Would you please write out the records below exactly as they appear?

─── Records for this exercise ───

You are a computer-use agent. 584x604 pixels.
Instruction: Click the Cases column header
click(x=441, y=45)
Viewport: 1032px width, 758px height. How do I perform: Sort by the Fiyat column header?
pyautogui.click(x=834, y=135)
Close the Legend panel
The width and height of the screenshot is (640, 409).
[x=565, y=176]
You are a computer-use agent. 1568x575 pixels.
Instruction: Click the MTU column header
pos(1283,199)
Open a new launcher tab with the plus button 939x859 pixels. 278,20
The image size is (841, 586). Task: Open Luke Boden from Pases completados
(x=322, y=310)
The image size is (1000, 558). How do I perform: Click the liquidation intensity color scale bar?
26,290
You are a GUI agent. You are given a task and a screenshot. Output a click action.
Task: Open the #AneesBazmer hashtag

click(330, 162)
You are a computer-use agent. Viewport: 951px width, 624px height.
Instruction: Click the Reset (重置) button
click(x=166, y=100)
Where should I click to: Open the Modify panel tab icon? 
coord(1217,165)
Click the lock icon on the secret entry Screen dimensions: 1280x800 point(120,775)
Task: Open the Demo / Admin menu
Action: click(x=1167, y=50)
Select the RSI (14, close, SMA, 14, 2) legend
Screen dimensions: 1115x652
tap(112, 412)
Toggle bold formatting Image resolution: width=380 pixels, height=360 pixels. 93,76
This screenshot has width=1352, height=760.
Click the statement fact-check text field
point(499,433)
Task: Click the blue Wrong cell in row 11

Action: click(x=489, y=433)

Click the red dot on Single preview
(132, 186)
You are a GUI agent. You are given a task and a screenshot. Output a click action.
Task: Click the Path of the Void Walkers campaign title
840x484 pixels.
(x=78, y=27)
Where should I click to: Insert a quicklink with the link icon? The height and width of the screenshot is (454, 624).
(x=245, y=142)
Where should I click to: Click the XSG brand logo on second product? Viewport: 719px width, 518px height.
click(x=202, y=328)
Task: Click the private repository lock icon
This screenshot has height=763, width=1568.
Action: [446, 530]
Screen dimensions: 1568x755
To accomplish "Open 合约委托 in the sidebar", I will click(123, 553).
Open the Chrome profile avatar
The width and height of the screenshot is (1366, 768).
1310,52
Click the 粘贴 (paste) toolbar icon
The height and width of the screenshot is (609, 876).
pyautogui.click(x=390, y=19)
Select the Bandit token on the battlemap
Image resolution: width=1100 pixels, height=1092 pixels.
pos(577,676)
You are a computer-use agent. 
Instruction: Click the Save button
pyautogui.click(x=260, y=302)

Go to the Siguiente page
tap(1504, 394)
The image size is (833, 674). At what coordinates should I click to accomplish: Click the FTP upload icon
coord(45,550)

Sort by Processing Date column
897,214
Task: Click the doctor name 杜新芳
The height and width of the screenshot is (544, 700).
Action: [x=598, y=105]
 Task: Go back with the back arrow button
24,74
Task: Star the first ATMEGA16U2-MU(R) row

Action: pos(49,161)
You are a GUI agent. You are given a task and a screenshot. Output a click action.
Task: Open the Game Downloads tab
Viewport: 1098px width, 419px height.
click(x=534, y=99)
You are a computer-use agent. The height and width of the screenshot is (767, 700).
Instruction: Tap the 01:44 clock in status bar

───

• **Solution**:
You are a computer-use agent. 584x604 pixels.
Instruction: Click the Cases column header
click(x=441, y=45)
Viewport: 1032px width, 758px height. How do I perform: Sort by the Fiyat column header?
pyautogui.click(x=834, y=135)
Close the Legend panel
The width and height of the screenshot is (640, 409).
[x=565, y=176]
You are a computer-use agent. 1568x575 pixels.
Instruction: Click the MTU column header
pos(1283,199)
Open a new launcher tab with the plus button 939x859 pixels. 278,20
The image size is (841, 586). Task: Open Luke Boden from Pases completados
(x=322, y=310)
The image size is (1000, 558). How do I perform: Click the liquidation intensity color scale bar?
26,290
You are a GUI agent. You are given a task and a screenshot. Output a click action.
Task: Open the #AneesBazmer hashtag

click(330, 162)
You are a computer-use agent. Viewport: 951px width, 624px height.
Instruction: Click the Reset (重置) button
click(x=166, y=100)
Where should I click to: Open the Modify panel tab icon? 
coord(1217,165)
Click the lock icon on the secret entry Screen dimensions: 1280x800 point(120,775)
Task: Open the Demo / Admin menu
Action: click(x=1167, y=50)
Select the RSI (14, close, SMA, 14, 2) legend
Screen dimensions: 1115x652
tap(112, 412)
Toggle bold formatting Image resolution: width=380 pixels, height=360 pixels. 93,76
This screenshot has width=1352, height=760.
Click the statement fact-check text field
point(499,433)
Task: Click the blue Wrong cell in row 11

Action: click(x=489, y=433)

Click the red dot on Single preview
(132, 186)
You are a GUI agent. You are given a task and a screenshot. Output a click action.
Task: Click the Path of the Void Walkers campaign title
840x484 pixels.
(x=78, y=27)
Where should I click to: Insert a quicklink with the link icon? The height and width of the screenshot is (454, 624).
(x=245, y=142)
Where should I click to: Click the XSG brand logo on second product? Viewport: 719px width, 518px height.
click(x=202, y=328)
Task: Click the private repository lock icon
This screenshot has height=763, width=1568.
Action: [446, 530]
Screen dimensions: 1568x755
To accomplish "Open 合约委托 in the sidebar", I will click(123, 553).
Open the Chrome profile avatar
The width and height of the screenshot is (1366, 768).
1310,52
Click the 粘贴 (paste) toolbar icon
The height and width of the screenshot is (609, 876).
pyautogui.click(x=390, y=19)
Select the Bandit token on the battlemap
Image resolution: width=1100 pixels, height=1092 pixels.
pos(577,676)
You are a computer-use agent. 
Instruction: Click the Save button
pyautogui.click(x=260, y=302)

Go to the Siguiente page
tap(1504, 394)
The image size is (833, 674). At what coordinates should I click to accomplish: Click the FTP upload icon
coord(45,550)

Sort by Processing Date column
897,214
Task: Click the doctor name 杜新芳
The height and width of the screenshot is (544, 700).
Action: [x=598, y=105]
 Task: Go back with the back arrow button
24,74
Task: Star the first ATMEGA16U2-MU(R) row

Action: pos(49,161)
You are a GUI agent. You are given a task and a screenshot. Output a click action.
Task: Open the Game Downloads tab
Viewport: 1098px width, 419px height.
click(x=534, y=99)
You are a computer-use agent. The height and width of the screenshot is (767, 700).
Instruction: Tap the 01:44 clock in status bar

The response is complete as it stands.